In the mildly amusing Nipponese comedy "Robo-G," high-tech robotics faces its low-tech nemesis in the form of an old curmudgeon who becomes a national hit by posing as an automaton.
In the mildly amusing Nipponese comedy “Robo-G,” high-tech robotics faces its low-tech nemesis in the form of an old curmudgeon who becomes a national hit by posing as an automaton. The pic boasts a remake-friendly concept that could have audaciously turned “A.I.: Artificial Intelligence” on its head, but helmer-scribe Shinobu Yaguchi plays it safe with a conventional, fantasy-free storyline and TV-style execution that hardly addresses the human impact of Japan’s technological advancements. More satisfactory as feel-good family entertainment than as sci-fi fare, pic could generate moderate Asian theatrical biz, followed by equally modest ancillary.
Looking to project a cutting-edge image, electrical appliance maker Kimura Denki decides to develop a robot and unveil it at an upcoming IT expo. The company orders a team with zero related experience to cobble together a wonky droid named Shiokaze, only to see it self-destruct.
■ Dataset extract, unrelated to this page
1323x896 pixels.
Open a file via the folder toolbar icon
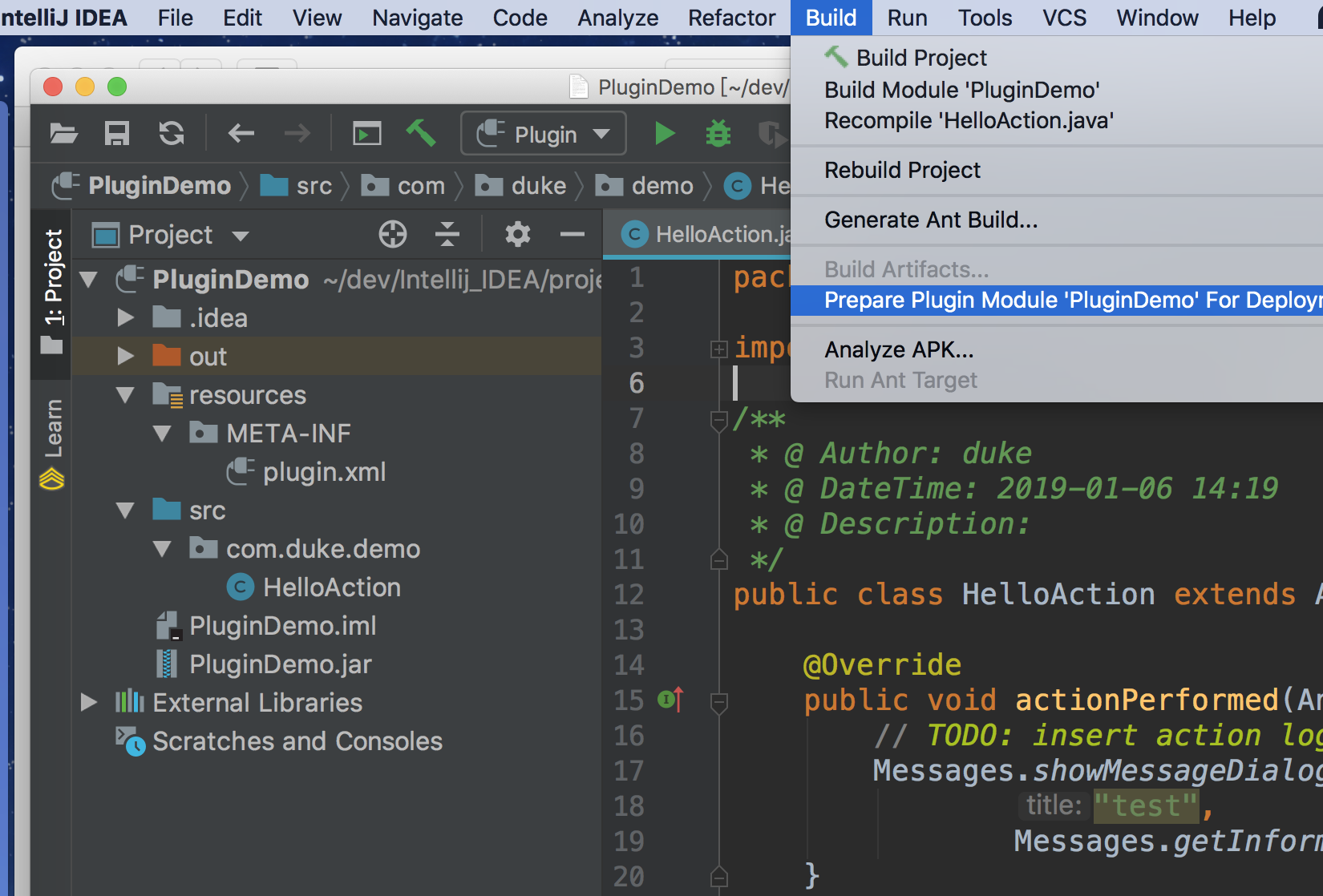point(63,133)
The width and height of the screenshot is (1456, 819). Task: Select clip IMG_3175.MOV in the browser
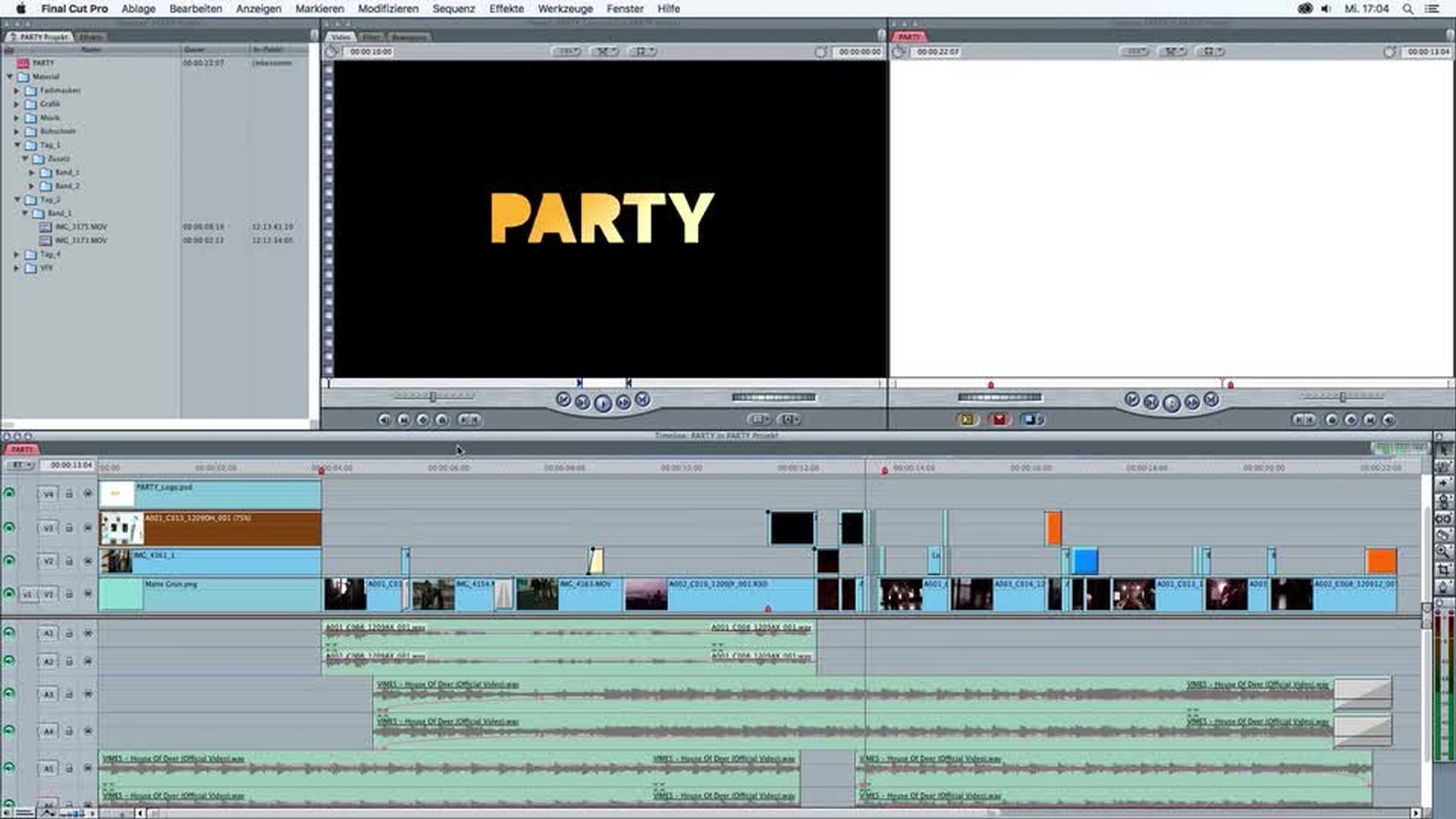[80, 227]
Desperation being the mother of invention, team members Ota (Shogo Kawai), Kobayashi (Gaku Hamada) and Nagai (Junya Kawashima) hire old codger Shigemitsu Suzuki (Shinjiro Igarashi) to dress up in a robot suit made from Shiokaze’s salvaged carcass.
At the expo, Suzuki makes headlines when he saves the life of magazine intern Yoko (Yuriko Yoshitaka). Overnight, Shiokaze is hailed as an android prototype of superior technology, capable of thinking on its feet. At first reluctant but eventually relishing their celebrity status, the four protags find themselves on a cross-country tour; at one university presentation, they run into Yoko, a science major who’s experimenting on a robot using Shiozaki as a blueprint.
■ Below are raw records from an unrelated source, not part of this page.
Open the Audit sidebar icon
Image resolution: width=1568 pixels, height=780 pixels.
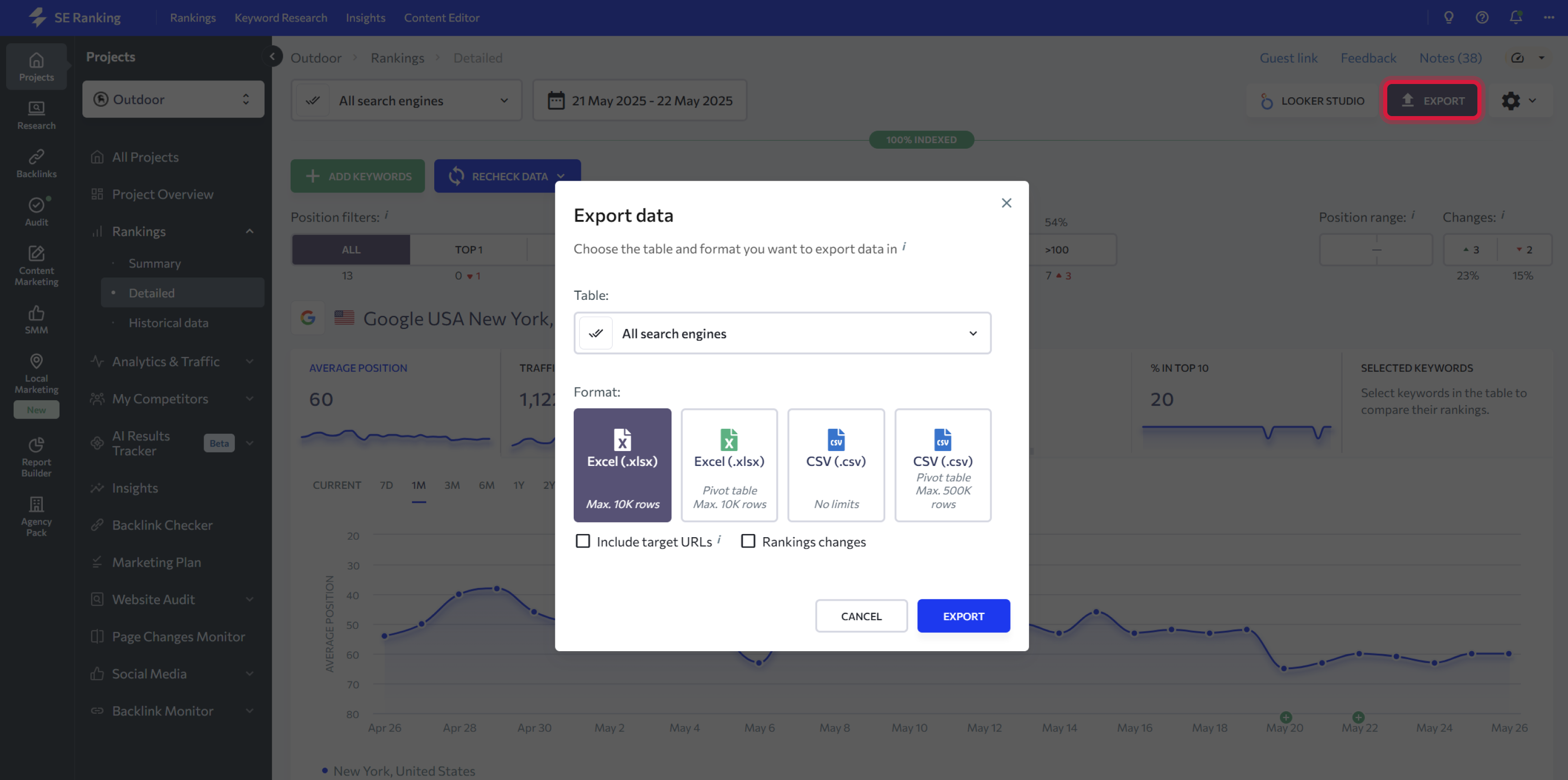click(36, 211)
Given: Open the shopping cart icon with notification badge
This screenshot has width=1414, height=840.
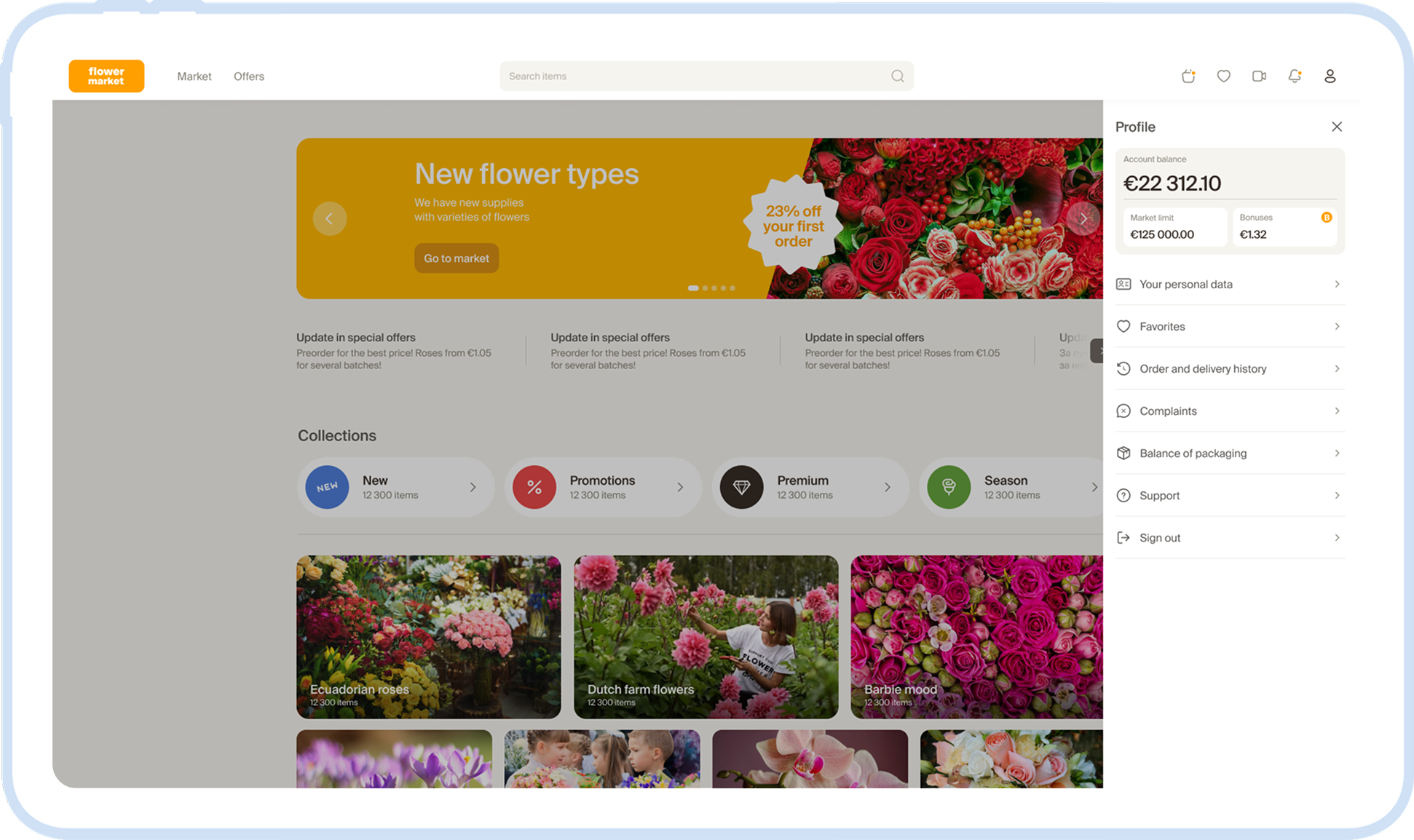Looking at the screenshot, I should [1188, 76].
Auds will know it’s only a matter of time before Suzuki blows his cover, but the good-humored, self-consciously silly plot manages to keep them wondering long enough. When the revelation finally comes, it’s through a slyly inserted plot detail that’s matched by an equally neat denouement. But for the most part, the screenplay is a lame, wearying affair; there are a few slapstick gags that have fun with the robot’s stiff joints and his habit of breaking into traditional odori dancing on the least suitable occasions, but these are spread very thin over the unnecessarily long running time.
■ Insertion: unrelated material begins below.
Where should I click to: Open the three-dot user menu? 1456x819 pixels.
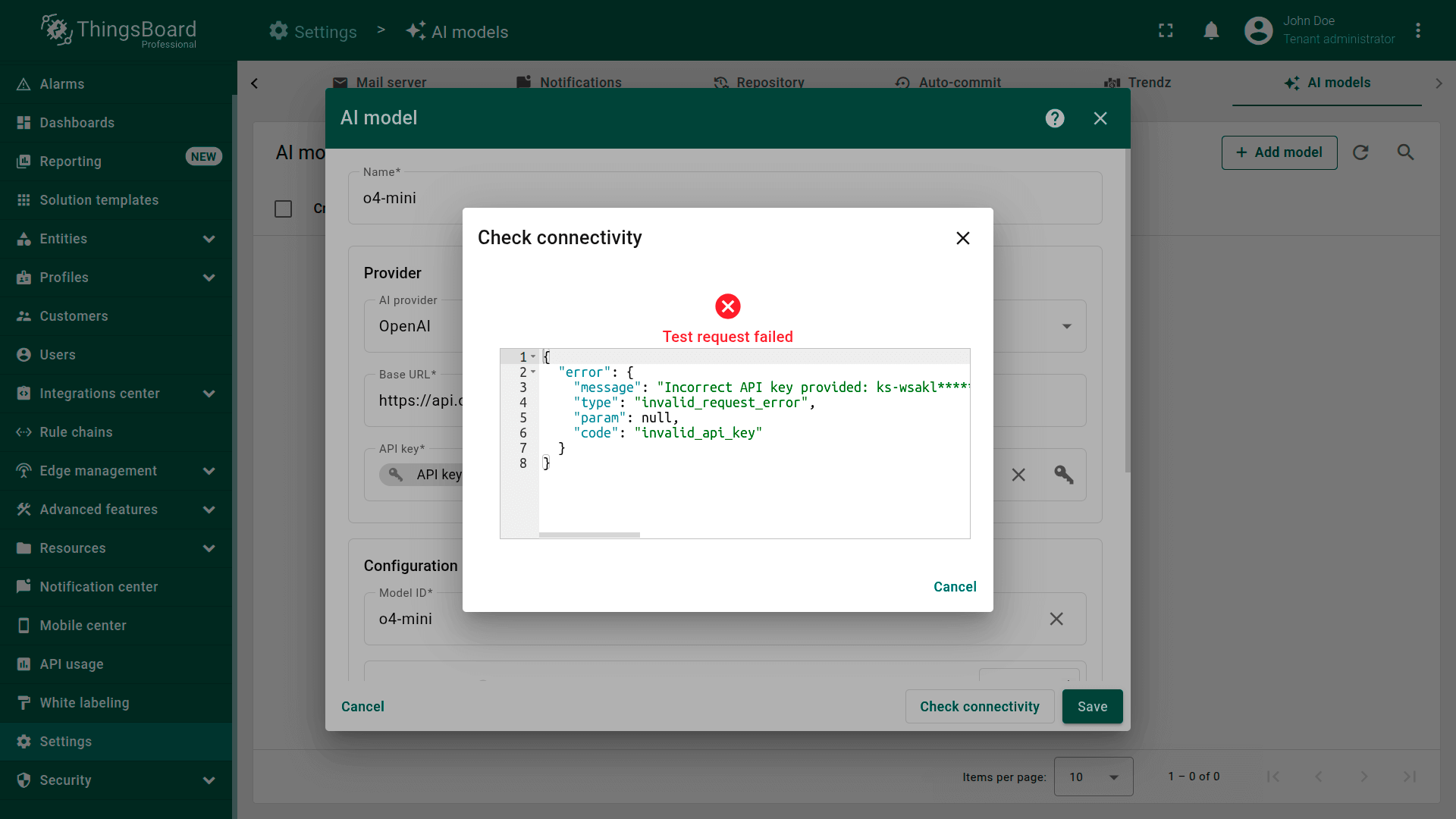tap(1417, 30)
Known for popular comedies exhorting Japanese-style team spirit (“Dive Boys!,” “Swing Girls,” “Happy Flight”), Yaguchi directs in the same by-the-numbers fashion here. The inspirational thrust is apparent in scenes in which Ota, Kobayashi and Nagai work with Yoko and her classmates to invent the second-generation Shiokaze; the men’s sudden transformation from clock-punching corporate drones into dedicated, innovative researches feels bogus and cheesy. The pic’s oft-repeated theme, that machines cannot trump humans because humans have heart, is not developed enough to realistically examine how much Japanese society depends on technology and how that affects relationships.
Adopting a Japanese stage name (Shinjiro Igarashi) for the first time, former rock star and character actor Mickey Curtis does a charismatic turn as the headstrong but wily Suzuki. His low-key perf exudes quiet dignity as someone who still wants to be gainfully employed, despite being considered a nuisance by family and society. Other supporting thesps go through the motions, while female lead Yoshitaka gives a caricatured turn as a machine geek.
Reportedly, no CG or special effects were used to render the robot, though neither the story nor the overall style is better for it. Tech credits are in the league of midbudget Japanese TV productions.
The letter “G” in the title is a pun on jii, the Japanese word for grandpa or elderly man.